Thirteen Chairs Read online

Page 2


  “Who’s there?” he cried. He fumbled for matches, spilled most of them, and took three attempts to finally strike one. He held it high, trembling and twitching, as he turned two full circles on the spot, staring into the dimly revealed room. Finding no one there, he relit the candle and looked again. Nobody.

  He cursed his foolishness, and his dreams, and made his way to bed, singing to himself—quite without thinking—a song from his childhood. He lit a second candle from the first, then climbed into the bed and, shivering at a chill he hadn’t previously noticed, drew the blankets up tight and listened attentively to the silence.

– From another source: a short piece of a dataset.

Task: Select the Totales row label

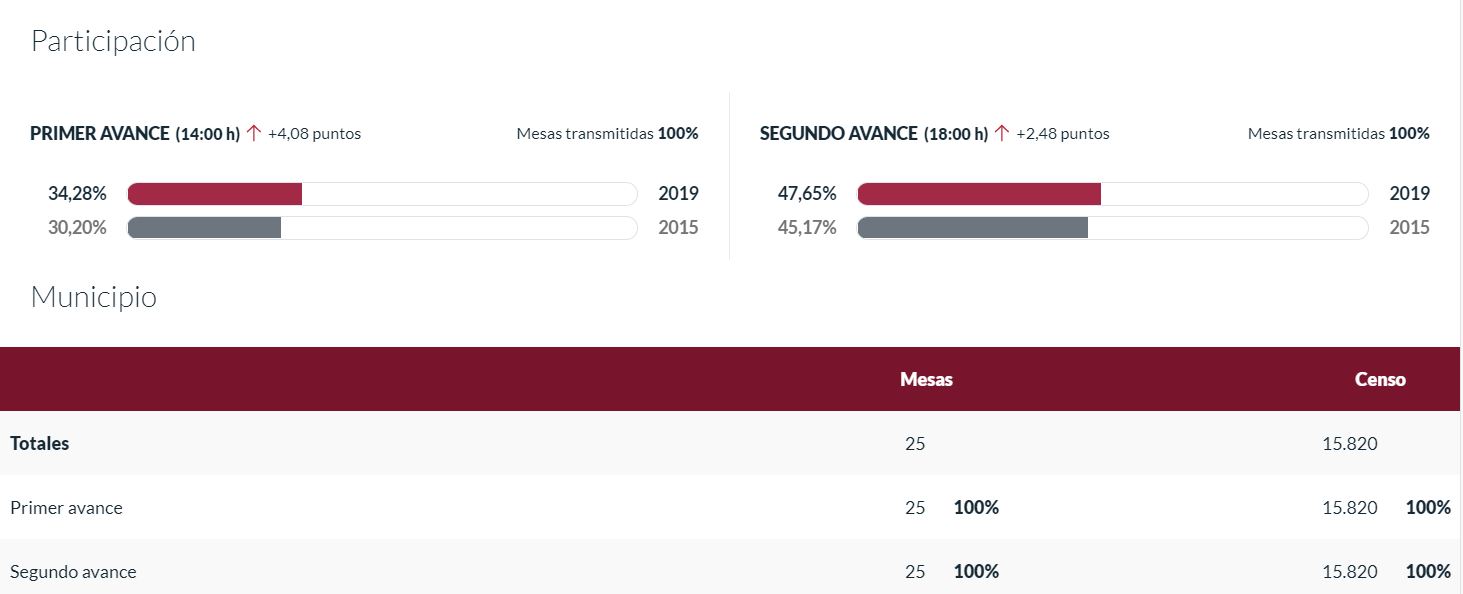Action: point(40,443)
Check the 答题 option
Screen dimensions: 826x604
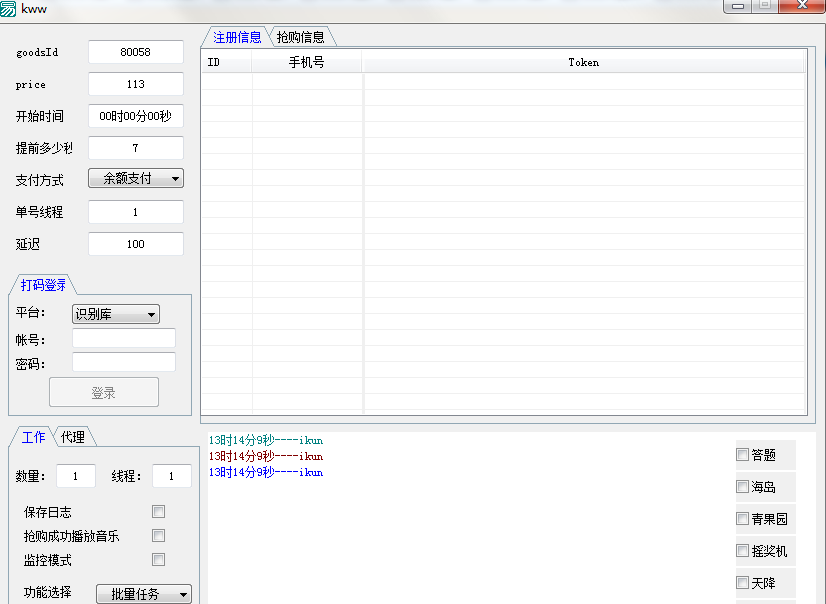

Satisfied that he was most definitely alone, his grip upon the bedclothes gradually loosened and the tension in his body unwound. He closed his eyes, and his thoughts began to dissolve as sleep embraced him.

  Give it back.

  The voice was just as quiet and as clear. William’s eyes snapped open, but he was still alone. He trembled and shook. He knew the voice now. It was the voice of a dead man buried in a wood. He tried to convince himself he had been dreaming, but he knew that he had not.

  He took off the ring and shut it away in a drawer, but he did not sleep again that night. He did not hear the voice again, but he did not—could not—sleep.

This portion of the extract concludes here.